A recent decision of the Ontario Court of Appeal is of more than passing interest to employers who provide assurances of job security to employees promoted out of the bargaining unit to supervisory positions. The message to such employers from this decision is: don’t make promises you can’t keep. (See also “Terminating employees: a tough job, but someone’s got to do it” on our Publications page.)
In Leonetti and Halsey v. Hussmann Canada Inc. (May 8, 1998), the two plaintiff employees had been working on the shop floor for 20 years when, in 1986, the company offered to promote them to supervisory positions. The promotion would have little impact on their job duties and salary level, but would require them to leave the bargaining unit.
Leonetti and Halsey had accumulated substantial seniority, and were concerned about the implications for their job security should they accept the promotions. When they eventually agreed to the promotions, they did so in return for a promise that they would be returned to the bargaining unit in the event their new positions did not “work out”.
As the economic climate soured in the early 90’s, the company downsized. Leonetti and Halsey, who at the time had accumulated 26 and 27 years of service, were terminated with some nine months’ severance. They sued Hussmann, claiming that the company’s promise at the time of their promotion entitled them to employment for as long as the company and the bargaining unit existed.
TRIAL JUDGE: A LIMITED COMMITMENT, A SIGNIFICANT NOTICE
The trial judge accepted that the employees had been promised that they would be returned to the bargaining unit should it be necessary. He rejected the company’s argument that the collective agreement made it impossible to return them to the unit if any member of the unit was on layoff, holding that this in no way excused the company from honouring its commitment.
However, the judge held that it was reasonable to impose a ten-year limitation on the commitment. In rejecting the plaintiffs’ argument that the promise was unlimited in duration, he stated that “no job can be guaranteed permanently”.
The judge concluded that the commitment allowed for termination upon reasonable notice and that the employees’ ages, limited education, lower level management positions and long service with only one employer put them in a vulnerable position and entitled them to significant notice. He therefore awarded 22 months’ notice to each. Both parties appealed the ruling.

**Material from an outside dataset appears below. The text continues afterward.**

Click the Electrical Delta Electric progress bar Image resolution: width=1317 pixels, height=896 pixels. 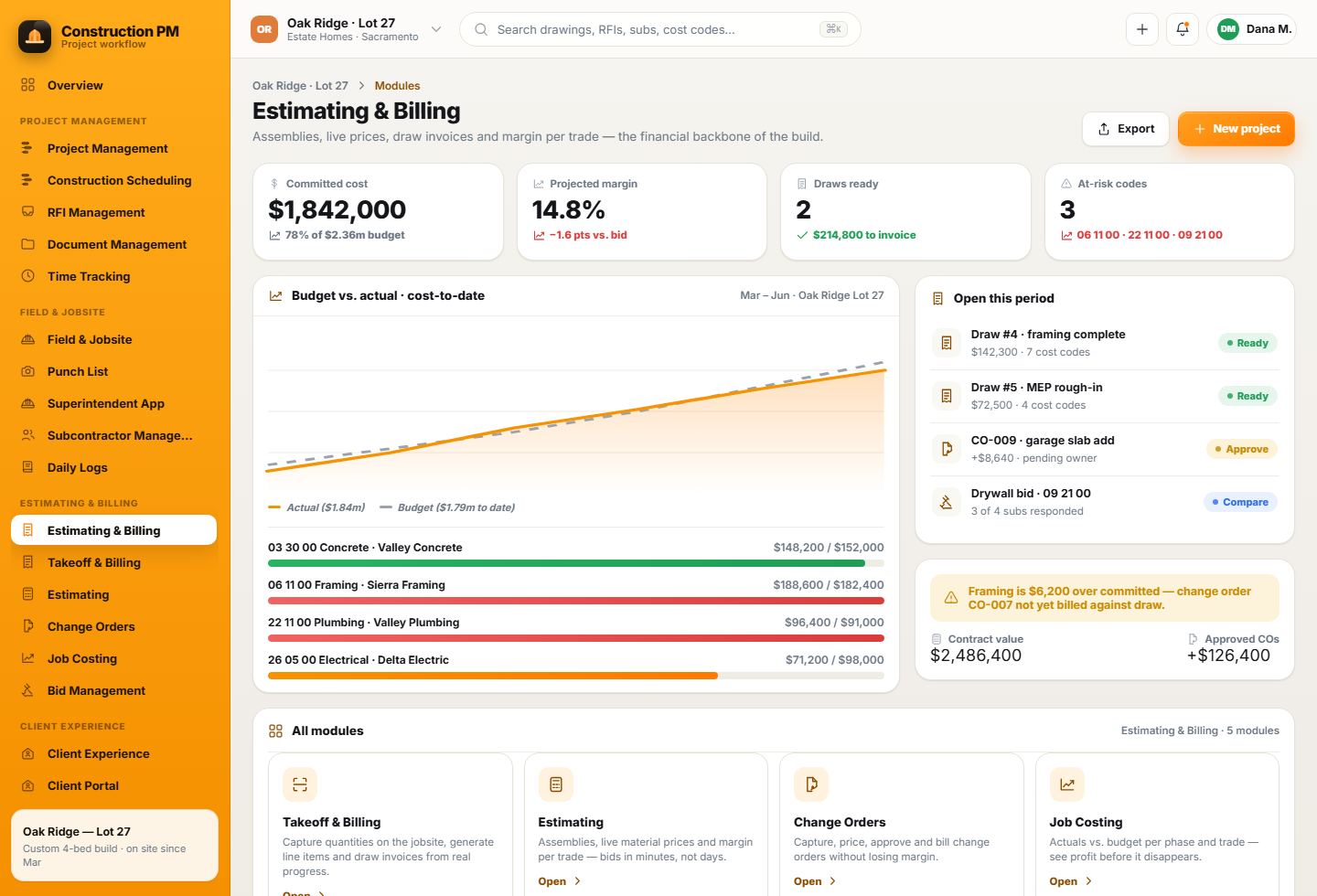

COURT OF APPEAL: DAMAGES EQUAL TO THE REMAINDER OF EMPLOYEES’ WORKING LIVES
The Court of Appeal upheld the trial judge’s finding that the company had breached an “unqualified promise” to return the employees to the bargaining unit if their new positions did not work out and rejected the company’s argument that it was barred by the collective agreement from doing so. Further, the Court expressed agreement with the trial judge that, if returning the employees to the unit raised other problems for the company, this did not excuse it from honouring its commitment.
However, the Court held that the trial judge had erred in imposing a time limit on the company’s promise, due to his view that the promise was a permanent job guarantee rather than a commitment to treat the employees as if they had never left the bargaining unit:
“The promise … was not a guarantee of a permanent job. It gave Leonetti and Halsey the same security they would have had if they had remained in the union throughout their employment. [They] would have been subject to dismissal or layoff under the terms and conditions provided for in the collective bargaining agreement.”
The Court also disagreed with the trial judge that the company had the right, once it had made the promise, to dismiss the employees with reasonable notice, holding that such a right was inconsistent with the fundamental promise made to them:
“The commitment to return [the employees] to the bargaining unit if the supervisor’s jobs did not work out could not live along with a right of Hussmann to terminate on reasonable notice. Certainly, [the employees] would never have agreed to such a term as it would have given them significantly less job security than they would have had had they remained in the bargaining unit.”
When the company decided to terminate the two employees, it was obliged to return them to the unit. If it could not do so, it had to compensate them in a manner consistent with that obligation. Based on this interpretation of the agreement between the two employees and the company, the Court held that the employees were entitled to damages calculated on the basis that they would have worked in the unit until retirement age, discounted for contingencies such as layoff, illness, voluntary early retirement, accident and plant closing.
IN OUR VIEW
The substantial damages awarded by the Court in this case emphasize the importance of avoiding commitments to employees relating to rights governed by a collective agreement. It is clear that a court will not allow employers to renege on such commitments on the basis that they violate provisions of the collective agreement.